Before there was Ethan, there was the imagined child, her cells already multiplying inside me when I was still small myself. While I served Playdough spaghetti on plastic plates with the stiff body of a baby doll in my lap, she grew hands and hair and eyes. I changed her name fairly often. She was Jill, then Courtney, then Claire. But who she was, what she was like, stayed consistent in my mind for thirty years.
My girl was a quiet, thoughtful child. She had dark soulful eyes, loved stories, and had a rich imagination. Pretty but not overly beautiful. Sensitive. Affectionate. She was a mild mannered, soft-spoken child who loved people and music and books.
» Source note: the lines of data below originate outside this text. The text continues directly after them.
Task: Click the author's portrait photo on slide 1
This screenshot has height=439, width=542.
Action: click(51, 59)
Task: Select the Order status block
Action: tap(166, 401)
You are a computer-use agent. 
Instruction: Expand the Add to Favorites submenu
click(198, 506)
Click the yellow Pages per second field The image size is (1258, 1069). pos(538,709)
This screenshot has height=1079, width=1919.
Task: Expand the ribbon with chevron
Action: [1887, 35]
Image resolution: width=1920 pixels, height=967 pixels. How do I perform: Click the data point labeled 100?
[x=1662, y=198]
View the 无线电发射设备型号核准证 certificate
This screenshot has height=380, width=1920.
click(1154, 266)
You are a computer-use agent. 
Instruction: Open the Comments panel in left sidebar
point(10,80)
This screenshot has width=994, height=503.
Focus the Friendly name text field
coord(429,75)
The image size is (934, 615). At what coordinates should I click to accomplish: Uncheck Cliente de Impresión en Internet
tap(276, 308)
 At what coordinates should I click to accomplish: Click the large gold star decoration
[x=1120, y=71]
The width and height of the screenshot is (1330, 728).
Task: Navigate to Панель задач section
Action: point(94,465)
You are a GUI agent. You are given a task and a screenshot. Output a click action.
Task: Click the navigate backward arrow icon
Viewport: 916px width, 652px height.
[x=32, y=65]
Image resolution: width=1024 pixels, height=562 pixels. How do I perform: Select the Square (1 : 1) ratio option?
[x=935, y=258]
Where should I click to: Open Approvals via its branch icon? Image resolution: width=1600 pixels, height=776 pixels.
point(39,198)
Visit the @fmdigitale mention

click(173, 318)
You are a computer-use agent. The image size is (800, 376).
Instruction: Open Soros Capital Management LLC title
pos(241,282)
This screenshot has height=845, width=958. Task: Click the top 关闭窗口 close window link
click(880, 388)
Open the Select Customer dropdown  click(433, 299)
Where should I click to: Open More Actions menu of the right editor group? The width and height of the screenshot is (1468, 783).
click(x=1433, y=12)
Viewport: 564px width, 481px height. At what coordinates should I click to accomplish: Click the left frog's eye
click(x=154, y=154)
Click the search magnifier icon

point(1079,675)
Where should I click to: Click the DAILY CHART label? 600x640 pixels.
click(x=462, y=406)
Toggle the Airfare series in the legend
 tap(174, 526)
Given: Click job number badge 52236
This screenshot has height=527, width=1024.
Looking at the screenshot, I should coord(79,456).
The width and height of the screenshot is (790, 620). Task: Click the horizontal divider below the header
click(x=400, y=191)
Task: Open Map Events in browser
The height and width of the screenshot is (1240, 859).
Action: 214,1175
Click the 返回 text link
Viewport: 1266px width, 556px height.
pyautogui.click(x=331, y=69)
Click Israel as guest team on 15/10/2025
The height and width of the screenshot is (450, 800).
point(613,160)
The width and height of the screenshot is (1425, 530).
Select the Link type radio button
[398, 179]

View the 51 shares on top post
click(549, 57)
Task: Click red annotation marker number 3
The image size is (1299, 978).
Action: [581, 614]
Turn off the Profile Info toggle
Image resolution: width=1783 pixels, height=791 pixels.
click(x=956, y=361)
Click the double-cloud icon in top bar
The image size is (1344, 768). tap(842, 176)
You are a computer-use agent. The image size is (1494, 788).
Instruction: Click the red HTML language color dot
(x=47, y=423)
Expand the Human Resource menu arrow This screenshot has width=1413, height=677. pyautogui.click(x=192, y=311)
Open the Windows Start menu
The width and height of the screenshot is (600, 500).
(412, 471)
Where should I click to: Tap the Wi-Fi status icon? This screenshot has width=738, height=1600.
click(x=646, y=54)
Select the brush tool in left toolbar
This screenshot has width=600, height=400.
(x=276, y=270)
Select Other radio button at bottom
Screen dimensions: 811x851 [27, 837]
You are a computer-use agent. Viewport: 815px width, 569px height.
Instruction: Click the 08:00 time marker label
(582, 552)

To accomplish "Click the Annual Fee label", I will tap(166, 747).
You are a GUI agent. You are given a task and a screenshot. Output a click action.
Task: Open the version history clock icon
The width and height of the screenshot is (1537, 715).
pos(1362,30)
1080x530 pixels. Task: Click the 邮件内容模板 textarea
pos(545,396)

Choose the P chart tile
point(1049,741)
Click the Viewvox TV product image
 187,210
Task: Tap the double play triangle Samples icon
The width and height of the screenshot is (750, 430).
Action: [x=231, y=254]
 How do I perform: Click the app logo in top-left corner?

And here is something else about her. She had a limp. A small imperfection that didn’t affect her chances of growing into a self reliant, capable young woman. She was just a little slower when she walked and had to work a bit harder at certain tasks. But what this disability gave her made it worth it. It gave her empathy and perspective. She valued difference because she understood it from the inside out.
Of course, I didn’t have that child. My mother did. Surely I’m not the first woman to envision her future child as some small version of herself. And to endow that imagined offspring with what she sees as her best qualities. I gave mine my sensitivity and thoughtfulness. My empathetic nature. My love of music and books. Okay, and my gender. We all know we’re not supposed to admit to having a preference there. As long as the baby’s healthy, that’s all that matters, a mother-to-be will say. And you think, There’s someone who has her priorities straight. So what does that say about me and my fantasy of having a sweet little girl with less than perfect health? I must be big on testing fate, for one thing.
I knew very little of disability culture growing up. But one lucky exception was that I was taken to see the play “Children of a Lesser God” when I was a senior in high school. In it, the heroine, Sarah, is pressed by her lover to list the things she wants in this life. Among them, she names children. Deaf children. Children like her.
I believe that when we picture mothering replicas of ourselves, we do so out of the desire to live with someone whom we understand completely and who, just as thoroughly, understands us. If Sarah had a deaf child, she could build a family in which she was not in the minority. If I had one with cerebral palsy, I could do the same.
In the movie version of “Children of a Lesser God” the conversation about having deaf children ends there, with James responding to Sarah’s admission that while he doesn’t want his children to be deaf, it would be fine with him if they were. But in the final moments of the play, Sarah brings it up a second time. She retracts her wish, saying, “I just don’t have the right to demand that anyone be created in my image.”
She’s right, of course. I knew she was right the first time I heard her say it, when I was still a teenager. But it took fifteen years, pregnancy and the surprising results of an ultrasound before I could honestly say that I felt that way.
When I left the hospital the day of my first ultrasound, I carried with me a cloudy little Polaroid in which one part of the anatomy stood out with remarkable clarity. But as startling as I found the penis, I was more startled by my own reaction to it. I felt ecstatic.
Why? I asked myself on the subway ride home. You’ve always wanted a girl. You only ever imagined a girl. What are you so happy about?
“Maybe it’s because boys seem sturdier to me. I’ll worry less,” I suggested to Richard.
But that wasn’t the reason. It took me several days and more wrong guesses (I’m sure I read somewhere that boys have special bonds with their mothers. We’ll probably save a fortune on clothes), but one morning I woke up knowing just what it was. I was proud of this child for being so himself. He wasn’t even born yet, and already he had busted my preconceptions about him.
It was my first lesson as a mother. There were countless lessons to come, but this particular one would repeat itself over and over. Like all children, my son is very much his own person, and just when I think I have him figured out, he evolves in some way and the process of learning him starts over again. The only consistency in parenting, a friend once said to me, is that there will always be change.
As for my doppelganger girl, the idea of her was good company for a while just as a fantasy twin would have been. The needs I had hoped she would fulfill have been met by a community of likeminded friends, my chosen family.
Besides, that imaginary child pales next to my flesh and blood, ever surprising boy.